[Instructions for the task]:
List the factors that, according to the text on improving indoor air quality, determine how effective an air cleaner is.

[Exercise text]:
What Can I Do To Improve Poor Indoor Air Quality?
Using an efficient air cleaner is a good first step to take in improving indoor air quality. Since the job of an air cleaner is to remove particles from the air, this can greatly reduce many contaminants. Good cleaning practices such as dusting and vacuuming often can also help.
The effectiveness of an air cleaner depends on the following factors:
- How well it collects pollutants from the air (Measured by MERV - Minimum Efficiency Reporting Value);
- How much air it draws through the cleaning or filtering element (cubic feet per minute) and
- Whether it removes particles, gases or both. - The Lennox PureAir addresses all three categories of air contaminants
The American Lung Association states that "HEPA filters are the most efficient mechanical filters for removing small particles which can be breathed deep into the lungs. The highest efficiency air cleaners, widely available today, remove 0.3 micron (1 micron = 1 millionth of a meter) sized particles at a minimum of 99.97% efficiency."
To minimize particles that contribute to poor indoor air quality, clean often and effectively. An electrostatic or damp cloth are best for keeping dust from becoming airborne again. Dusting tools designed for particular jobs can make the task easier. In addition, using a vacuum with a HEPA filter or an allergen bag can help improve indoor air quality because allergen and other particles are contained in the vacuum instead of being expelled back into the room through the exhaust. in addition, a high MERV rated furnace filter can also help capture particles from the air.

[Extracted information]:

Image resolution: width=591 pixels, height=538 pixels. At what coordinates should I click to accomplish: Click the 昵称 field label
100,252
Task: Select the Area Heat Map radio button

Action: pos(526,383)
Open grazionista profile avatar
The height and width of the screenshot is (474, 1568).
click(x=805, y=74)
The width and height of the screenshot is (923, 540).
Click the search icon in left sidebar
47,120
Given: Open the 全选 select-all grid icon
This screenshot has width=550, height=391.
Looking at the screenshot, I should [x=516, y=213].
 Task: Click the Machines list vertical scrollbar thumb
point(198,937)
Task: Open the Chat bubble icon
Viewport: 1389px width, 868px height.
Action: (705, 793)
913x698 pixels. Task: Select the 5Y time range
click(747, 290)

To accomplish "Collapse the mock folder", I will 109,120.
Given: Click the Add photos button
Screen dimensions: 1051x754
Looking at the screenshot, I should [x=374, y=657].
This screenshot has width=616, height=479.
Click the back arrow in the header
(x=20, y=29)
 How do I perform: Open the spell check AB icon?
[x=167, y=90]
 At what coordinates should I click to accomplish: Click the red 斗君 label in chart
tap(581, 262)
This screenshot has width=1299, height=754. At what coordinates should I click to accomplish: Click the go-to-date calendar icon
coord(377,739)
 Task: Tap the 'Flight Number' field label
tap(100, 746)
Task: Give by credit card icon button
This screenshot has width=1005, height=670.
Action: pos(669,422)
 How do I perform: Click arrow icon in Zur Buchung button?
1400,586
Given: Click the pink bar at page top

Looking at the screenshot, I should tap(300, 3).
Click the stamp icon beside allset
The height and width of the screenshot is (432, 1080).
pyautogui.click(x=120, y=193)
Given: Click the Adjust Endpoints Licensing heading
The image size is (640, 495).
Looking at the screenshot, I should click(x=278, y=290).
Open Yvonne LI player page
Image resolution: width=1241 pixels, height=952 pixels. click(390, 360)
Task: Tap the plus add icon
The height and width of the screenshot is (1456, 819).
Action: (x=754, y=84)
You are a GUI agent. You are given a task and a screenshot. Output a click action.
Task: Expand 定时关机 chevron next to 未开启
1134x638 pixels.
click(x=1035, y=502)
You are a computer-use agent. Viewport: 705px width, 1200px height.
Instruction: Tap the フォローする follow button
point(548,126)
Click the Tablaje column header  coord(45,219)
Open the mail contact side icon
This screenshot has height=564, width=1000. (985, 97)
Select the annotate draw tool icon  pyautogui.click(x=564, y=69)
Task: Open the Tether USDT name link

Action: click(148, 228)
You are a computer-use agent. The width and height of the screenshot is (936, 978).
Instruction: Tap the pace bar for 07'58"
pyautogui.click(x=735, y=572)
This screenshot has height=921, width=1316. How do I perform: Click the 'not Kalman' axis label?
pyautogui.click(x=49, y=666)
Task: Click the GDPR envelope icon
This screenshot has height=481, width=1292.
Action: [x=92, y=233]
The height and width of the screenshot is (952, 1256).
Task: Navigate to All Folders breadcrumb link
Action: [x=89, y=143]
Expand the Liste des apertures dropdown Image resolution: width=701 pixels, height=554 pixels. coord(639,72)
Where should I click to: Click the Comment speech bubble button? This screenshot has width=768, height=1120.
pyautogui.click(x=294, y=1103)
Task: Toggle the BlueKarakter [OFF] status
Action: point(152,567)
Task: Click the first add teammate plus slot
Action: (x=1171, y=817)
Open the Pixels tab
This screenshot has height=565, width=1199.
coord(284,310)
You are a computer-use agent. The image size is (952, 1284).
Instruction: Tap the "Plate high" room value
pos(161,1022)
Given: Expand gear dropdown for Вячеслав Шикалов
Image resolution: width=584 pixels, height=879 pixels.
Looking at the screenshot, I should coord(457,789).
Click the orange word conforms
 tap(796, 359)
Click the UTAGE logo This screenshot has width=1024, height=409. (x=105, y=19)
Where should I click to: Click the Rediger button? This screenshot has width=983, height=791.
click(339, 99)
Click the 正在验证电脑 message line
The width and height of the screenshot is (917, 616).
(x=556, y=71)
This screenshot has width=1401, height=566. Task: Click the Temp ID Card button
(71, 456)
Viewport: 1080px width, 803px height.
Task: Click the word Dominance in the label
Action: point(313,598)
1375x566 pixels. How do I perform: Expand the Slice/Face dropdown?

[Response]:
- How well it collects pollutants from the air (measured by MERV, Minimum Efficiency Reporting Value)
- How much air it draws through the cleaning or filtering element (cubic feet per minute)
- Whether it removes particles, gases or both